Winter rapeseed ( Brassica rapa L. subsp.oleifera ) is an important oilseed crop in northern China, where low-temperature stress imposes severe constraints on its yield. Its leaves dry up and wither during the overwintering period, but its roots stay deeply embedded in the soil. Following March of the next year, new leaves grow from the growing point and it enters reproductive growth. Therefore, we carried out this research for exploring the regulatory mechanisms and physiological-biochemical responses of roots in different rapeseed varieties as the temperature decrease before wintering. This study used a strong cold-tolerant variety "Longyou 7 (L7)" and a moderate cold-tolerant variety "Longyou 99 (L99)" as experimental materials. The materials were planted in field to analyze the effects of natural low-temperature stress on rapeseed growth, physiological characteristics, hormone levels, and transcriptional levels before wintering. Additionally, transcriptome sequencing (RNA-seq) was combined to decipher the molecular regulatory mechanisms. Results showed that as temperature decrease, contents of proline (Pro), soluble sugar (SS), soluble protein (SP), and salicylic acid (SA) in roots of the strong cold-tolerant variety L7 were all significantly higher than those in L99, while contents of malondialdehyde (MDA) and gibberellin (GA₃) in L7 were significantly lower than those in L99. RNA-seq results revealed that differentially expressed genes (DEGs) were significantly involved in phenylpropane biosynthesis, carbon metabolism, starch and sucrose metabolism, MAPK signaling pathway, ribosome, proteasome, and protein processing.
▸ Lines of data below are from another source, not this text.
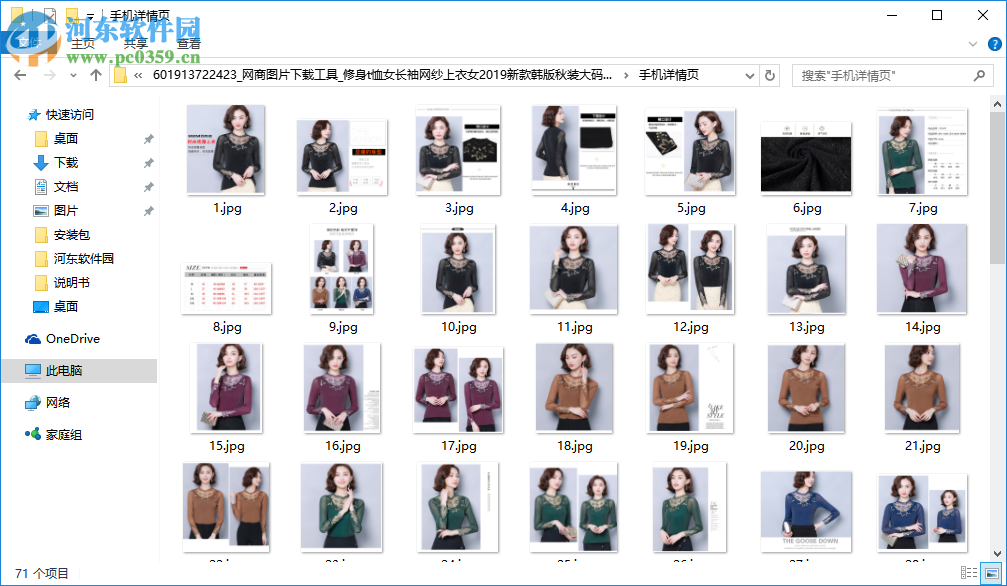Open Properties via the quick access toolbar icon
This screenshot has width=1007, height=586.
tap(49, 15)
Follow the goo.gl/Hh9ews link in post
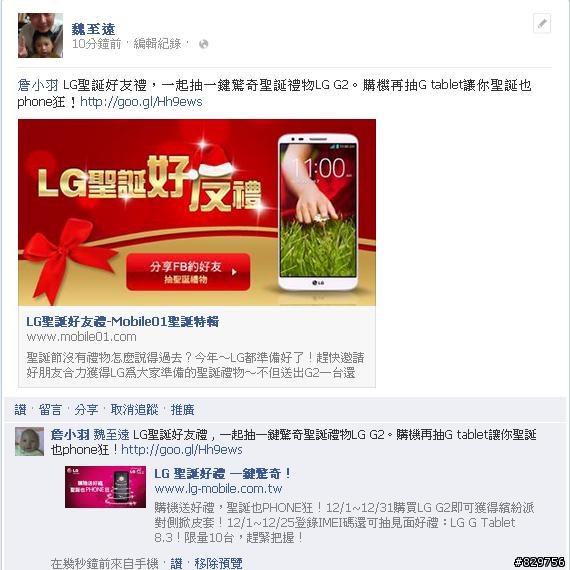570x570 pixels. pyautogui.click(x=141, y=102)
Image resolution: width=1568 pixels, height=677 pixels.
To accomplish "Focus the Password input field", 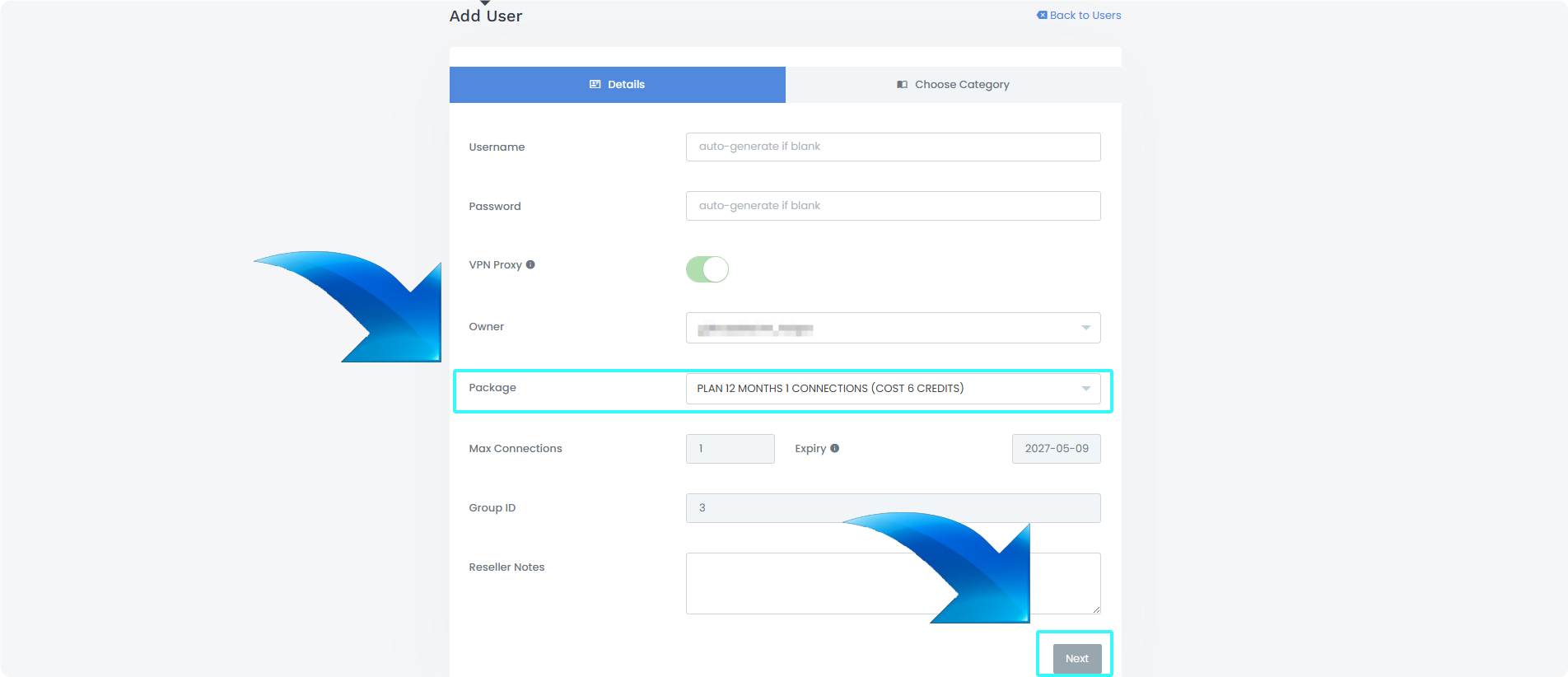I will click(893, 206).
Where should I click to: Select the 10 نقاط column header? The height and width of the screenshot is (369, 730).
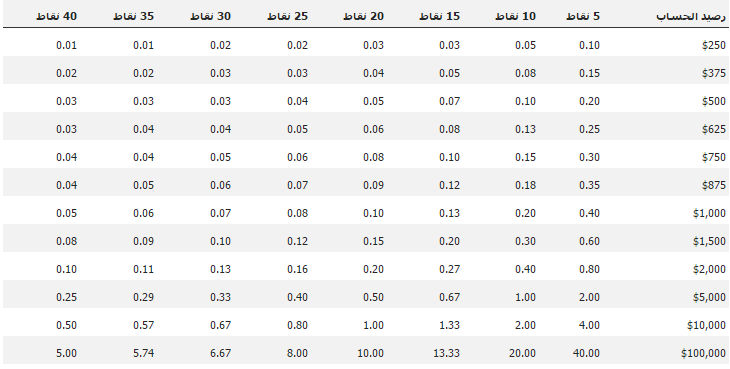(x=515, y=16)
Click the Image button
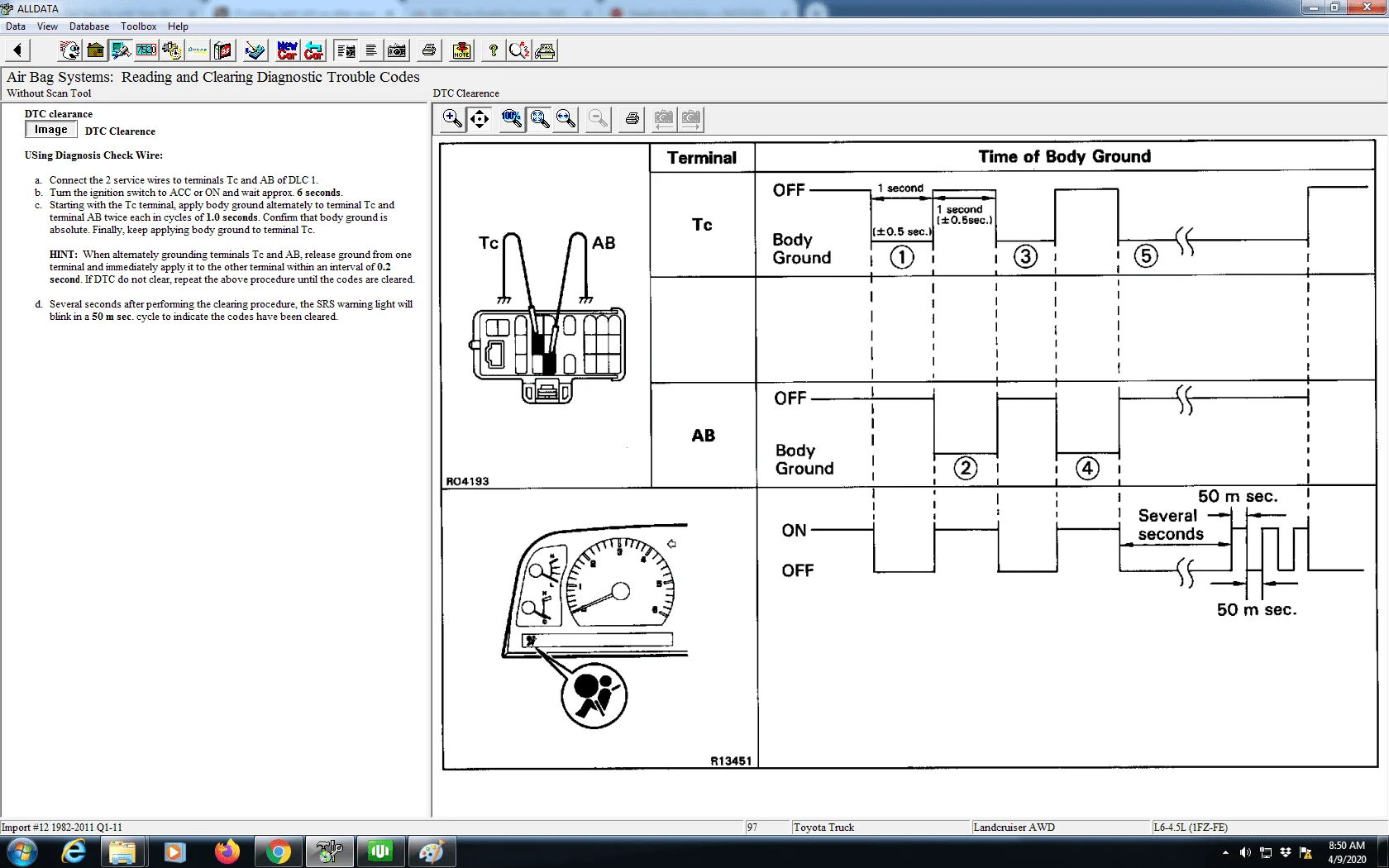The image size is (1389, 868). [51, 130]
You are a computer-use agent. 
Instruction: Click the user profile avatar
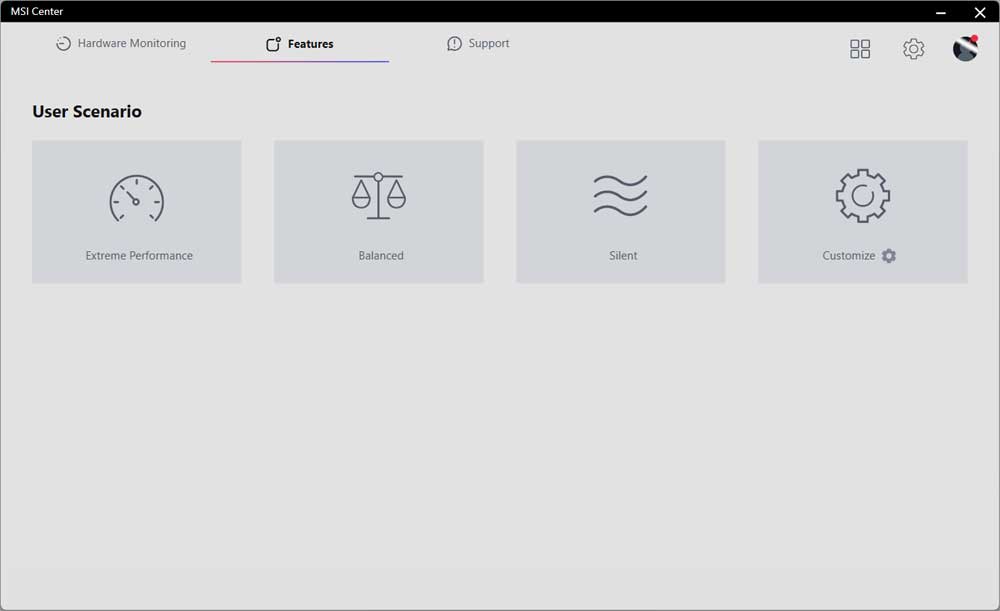coord(965,48)
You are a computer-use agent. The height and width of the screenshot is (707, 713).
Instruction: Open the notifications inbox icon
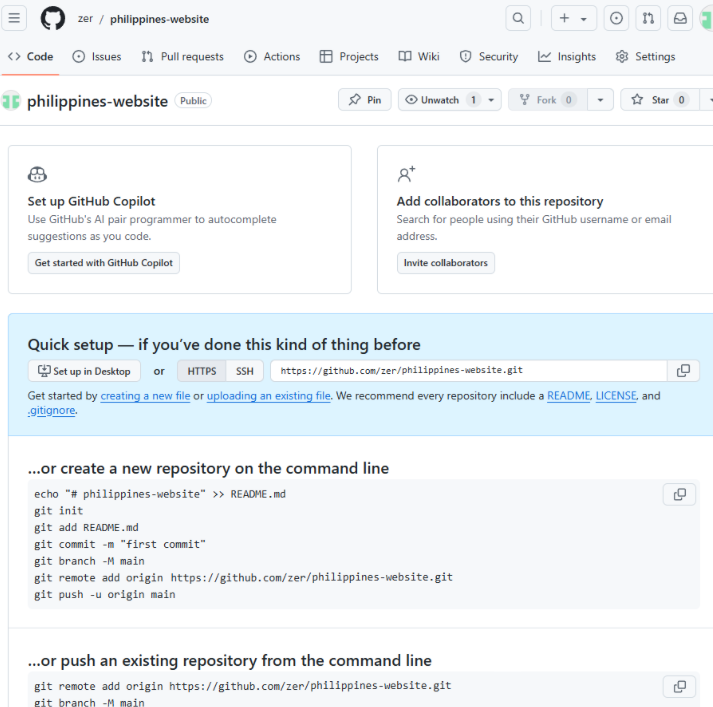coord(680,18)

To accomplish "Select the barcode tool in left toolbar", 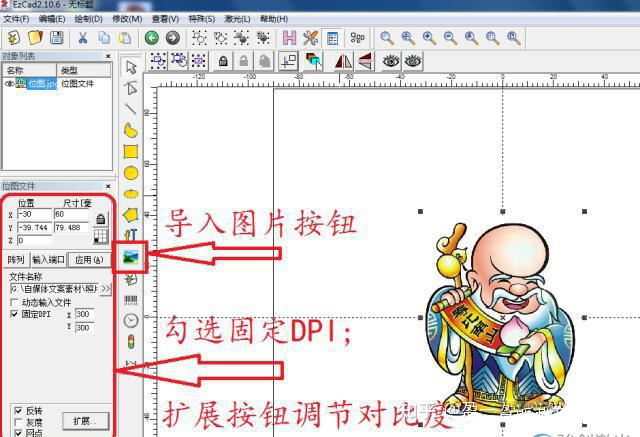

Among these, the differences in the expression of genes related to cell signal transduction (MAPK signaling pathway) and metabolism were particularly prominent. Through weighted gene co-expression network analysis (WGCNA), 9 candidate genes related to protein kinases, plant hormones, transcription factors, and signal transduction were identified in the MAPK and 2 other modules.